Numbers

According to the monthly report of the US Census Bureau, retail sales came in higher in October — rising by 0.8%, following declines in both September and August. The October numbers are up 4.6% over last year, and total sales for the period of August through October of 2018 were up 5% from the same three-month period one year ago.

The strongest element of the October gains was sales by online retailers. These sales were up 12.1% from 2017, and continue to grow faster than all other retail sales — as they have for the better part of the past decade. These gains lend themselves to predictions of a robust buying season over the 2018 holidays.

Furthermore, the job market in the United States remains strong and the labor market tight.

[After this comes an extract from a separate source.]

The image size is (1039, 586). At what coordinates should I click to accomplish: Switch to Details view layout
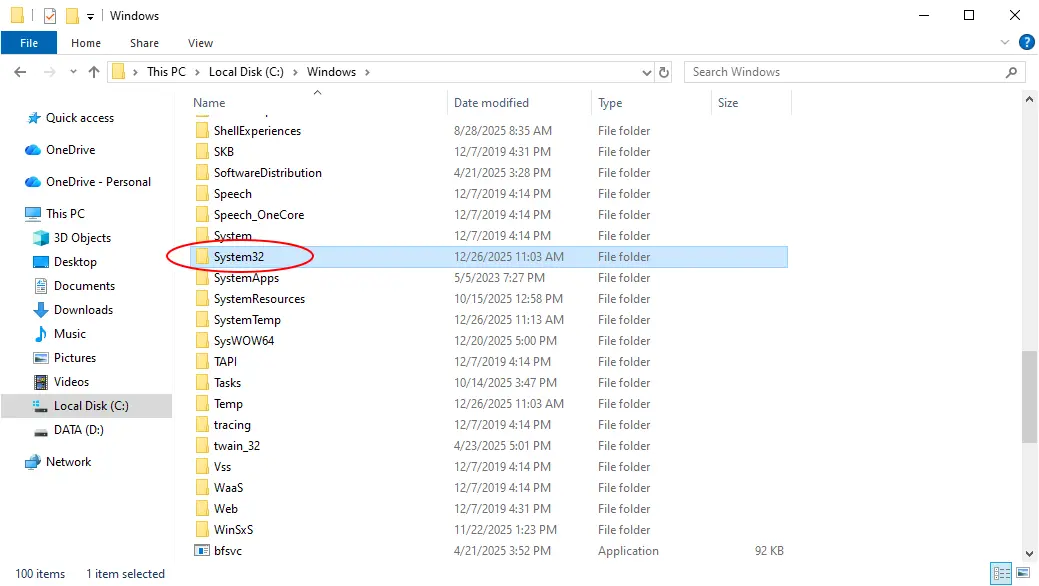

Initial jobless claims increased slightly from the previous four-week average — up 2,000, to a total of 216,000 — but still held far below the four-week average mark of 300,000 initial claims that would hint at coming problems in the labor market.

Analysis

Retail sales typically start to spike before the holiday season begins in earnest, but the fact that retail sales are up over last year is a good sign. Furthermore, the year-over-year increase for the three-month period of August through October bodes well for the proposition that increasing sales are a product of strong market fundamentals and not a one-off surge.

The low level of initial unemployment claims is indicative of a strong labor market, and a labor market that has been expanding apace for nearly three years. Initial jobless claims have remained below 300,000 since March of 2015, a more than three-year trend that makes up the longest such streak since 1969. As noted in previous weekly reports, not only are initial jobless claims at historic lows, but the number of new job openings and the job opening rate are extremely strong, as well. This means that not only are people not filing for unemployment, but fundamentals in the actual hiring market are strong as well.

A disturbing phenomenon of the Great Recession was a declining unemployment rate coupled with a lower rate of actual people employed. Disaffected workers were leaving the labor force entirely, shrinking the denominator in the unemployment rate equation without any evidence of actual job gains. With low unemployment, record job openings and low quit rates, it appears that this phenomenon may be less pronounced today.